Sin embargo, Francisco no parece encontrar el camino para hacerlo efectivo. Sus acciones no son todavía significativas y sus intentos de explicar por qué y cómo se le ha de dar ese campo a la mujer, no llegan a tener la audacia y la profecía que necesitarían. En cierto sentido, el Papa tiene que enfrentarse a una estructura eclesial que no quiere cambiar en este aspecto. Por eso, aunque en el Sínodo de Amazonía se pidió el diaconado para las mujeres, en la Exhortación Querida Amazonía, el Papa dice que eso sería clericalizarlas, pero al mismo tiempo, crea por segunda vez, una comisión para estudiar el diaconado. Lamentablemente ya hay varias voces que dicen que algunos de los integrantes de esta segunda comisión, no son expertos en el tema y no parecen estar a favor.
Normalmente los cambios no vienen de arriba para abajo.

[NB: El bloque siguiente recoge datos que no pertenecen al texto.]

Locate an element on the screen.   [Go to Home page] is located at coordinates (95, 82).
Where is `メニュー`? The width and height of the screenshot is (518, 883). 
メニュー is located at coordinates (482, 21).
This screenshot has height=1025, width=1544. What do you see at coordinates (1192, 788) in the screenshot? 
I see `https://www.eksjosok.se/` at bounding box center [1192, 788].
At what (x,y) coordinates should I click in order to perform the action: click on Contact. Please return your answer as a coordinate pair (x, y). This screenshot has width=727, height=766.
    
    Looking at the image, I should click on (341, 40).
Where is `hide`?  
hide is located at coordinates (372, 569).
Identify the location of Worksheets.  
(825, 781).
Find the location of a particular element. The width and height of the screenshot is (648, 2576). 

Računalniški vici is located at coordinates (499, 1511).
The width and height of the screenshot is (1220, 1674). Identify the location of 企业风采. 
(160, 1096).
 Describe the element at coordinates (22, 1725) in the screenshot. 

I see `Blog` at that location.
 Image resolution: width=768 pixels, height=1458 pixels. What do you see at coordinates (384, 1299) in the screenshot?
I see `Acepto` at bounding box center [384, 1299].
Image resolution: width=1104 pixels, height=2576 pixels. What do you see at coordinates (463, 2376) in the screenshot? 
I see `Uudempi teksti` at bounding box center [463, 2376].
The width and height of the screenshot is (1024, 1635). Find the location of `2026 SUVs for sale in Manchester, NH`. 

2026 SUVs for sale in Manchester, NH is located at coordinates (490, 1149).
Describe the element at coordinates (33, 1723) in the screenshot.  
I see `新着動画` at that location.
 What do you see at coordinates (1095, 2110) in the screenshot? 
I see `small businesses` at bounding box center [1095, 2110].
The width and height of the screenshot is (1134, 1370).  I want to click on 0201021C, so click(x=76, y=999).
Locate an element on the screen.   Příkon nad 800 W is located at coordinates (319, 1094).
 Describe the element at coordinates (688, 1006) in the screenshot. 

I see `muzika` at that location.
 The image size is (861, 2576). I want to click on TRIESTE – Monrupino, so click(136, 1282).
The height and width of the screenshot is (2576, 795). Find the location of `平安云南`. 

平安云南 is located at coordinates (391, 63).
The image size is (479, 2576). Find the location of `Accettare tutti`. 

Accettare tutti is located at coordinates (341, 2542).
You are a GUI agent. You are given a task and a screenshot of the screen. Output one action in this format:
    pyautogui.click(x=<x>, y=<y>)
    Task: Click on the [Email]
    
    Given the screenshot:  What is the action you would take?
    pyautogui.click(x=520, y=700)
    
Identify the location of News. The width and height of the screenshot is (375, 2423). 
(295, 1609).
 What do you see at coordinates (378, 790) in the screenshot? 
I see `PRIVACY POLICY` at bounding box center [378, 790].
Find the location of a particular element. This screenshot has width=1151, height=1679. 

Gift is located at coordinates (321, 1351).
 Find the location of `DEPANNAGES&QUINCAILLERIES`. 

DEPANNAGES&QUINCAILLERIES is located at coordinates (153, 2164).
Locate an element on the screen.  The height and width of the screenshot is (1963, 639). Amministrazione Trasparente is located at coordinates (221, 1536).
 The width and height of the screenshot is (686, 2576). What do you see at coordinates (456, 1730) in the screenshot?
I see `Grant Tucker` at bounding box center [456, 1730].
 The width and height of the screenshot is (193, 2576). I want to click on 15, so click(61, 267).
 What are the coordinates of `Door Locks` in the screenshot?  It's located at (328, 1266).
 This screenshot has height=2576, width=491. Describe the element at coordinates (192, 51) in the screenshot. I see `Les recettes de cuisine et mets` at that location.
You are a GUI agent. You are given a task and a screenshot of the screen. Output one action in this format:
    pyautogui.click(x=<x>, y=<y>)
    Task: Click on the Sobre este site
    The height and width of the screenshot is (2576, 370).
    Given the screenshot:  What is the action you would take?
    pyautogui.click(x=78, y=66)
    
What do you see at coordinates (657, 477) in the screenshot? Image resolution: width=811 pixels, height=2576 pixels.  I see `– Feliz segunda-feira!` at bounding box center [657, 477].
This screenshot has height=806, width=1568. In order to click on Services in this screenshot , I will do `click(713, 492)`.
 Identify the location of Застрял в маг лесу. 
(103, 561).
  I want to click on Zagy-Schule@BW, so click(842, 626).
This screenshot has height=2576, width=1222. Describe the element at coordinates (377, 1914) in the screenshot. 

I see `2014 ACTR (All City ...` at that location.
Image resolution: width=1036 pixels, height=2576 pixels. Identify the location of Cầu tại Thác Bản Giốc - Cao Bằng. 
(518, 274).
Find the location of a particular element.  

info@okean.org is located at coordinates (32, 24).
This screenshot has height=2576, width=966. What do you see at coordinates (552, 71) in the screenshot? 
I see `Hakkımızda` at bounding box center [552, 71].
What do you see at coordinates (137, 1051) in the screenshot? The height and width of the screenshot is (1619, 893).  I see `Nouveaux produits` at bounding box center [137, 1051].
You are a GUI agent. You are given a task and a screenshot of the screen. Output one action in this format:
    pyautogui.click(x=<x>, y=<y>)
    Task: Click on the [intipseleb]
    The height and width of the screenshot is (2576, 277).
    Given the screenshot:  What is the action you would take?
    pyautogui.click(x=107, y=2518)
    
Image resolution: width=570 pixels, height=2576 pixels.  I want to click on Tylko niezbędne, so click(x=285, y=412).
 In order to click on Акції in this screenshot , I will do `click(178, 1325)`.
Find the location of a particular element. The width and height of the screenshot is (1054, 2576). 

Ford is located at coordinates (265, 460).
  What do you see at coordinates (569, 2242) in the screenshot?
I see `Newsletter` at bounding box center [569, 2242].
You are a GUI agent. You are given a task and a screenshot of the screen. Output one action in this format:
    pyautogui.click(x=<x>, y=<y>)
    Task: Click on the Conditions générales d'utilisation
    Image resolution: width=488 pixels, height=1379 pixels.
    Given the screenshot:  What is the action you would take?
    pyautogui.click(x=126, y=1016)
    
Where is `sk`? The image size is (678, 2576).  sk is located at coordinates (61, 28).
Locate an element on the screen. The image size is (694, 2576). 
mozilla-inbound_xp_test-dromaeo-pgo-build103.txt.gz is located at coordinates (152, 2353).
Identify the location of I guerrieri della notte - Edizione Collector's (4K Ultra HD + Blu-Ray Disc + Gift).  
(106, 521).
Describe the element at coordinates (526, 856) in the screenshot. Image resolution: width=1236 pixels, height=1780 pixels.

La conciencia que hoy tenemos sobre la sociedad patriarcal y la violencia contra la mujer vino y sigue dándose en la medida en que las que lo sufren -o los que entienden ese injusticia- reclaman un cambio sin cansarse en su demanda. Un cambio en la iglesia será posible cuando las mujeres sean conscientes de ese segundo puesto que han ocupado y exijan ese cambio y no se cansen de exigirlo. Pero lamentablemente aún en muchos ambientes sigue el patriarcalismo eclesial introyectado en las mismas mujeres: prefieren un ministro de comunión varón, un director espiritual varón, un profesor de teología varón, un conferencista varón, un coordinador de la parroquia varón. La presencia de la mujer es bien acogida pero cuando se ocupa del orden, la belleza, la acogida, el servicio y las múltiples tareas que se le han atribuido a las mujeres. Es verdad que en ciertos lugares se van dando pasos, pero todavía son demasiado pocos y la deuda sigue pendiente.
Mayo es un mes en el que en Colombia y en otros países se reconoce la figura de las mamás y también de la virgen María. La cuarentena no va a permitir que haya muchas celebraciones públicas y, tal vez ni privadas por las restricciones que existen. Pero nadie nos impide regalarle -a todas las mujeres- un compromiso con la erradicación de esa mirada patriarcal que produce tanta violencia sobre las mujeres en la sociedad y en la iglesia. La violencia no es sólo física, sexual, psicológica, económica, cultural. La violencia también es religiosa cuando se le dice a la mujer que ella no puede acceder a muchas instancias porque su “esencia” es el servicio y no también la toma de decisiones eclesiales.
La pandemia nos está confrontando en muchos aspectos y no se escapa -por la violencia que sufren las mujeres-, la urgencia de acabar con el patriarcado. Pero no solo en la sociedad sino también en la iglesia.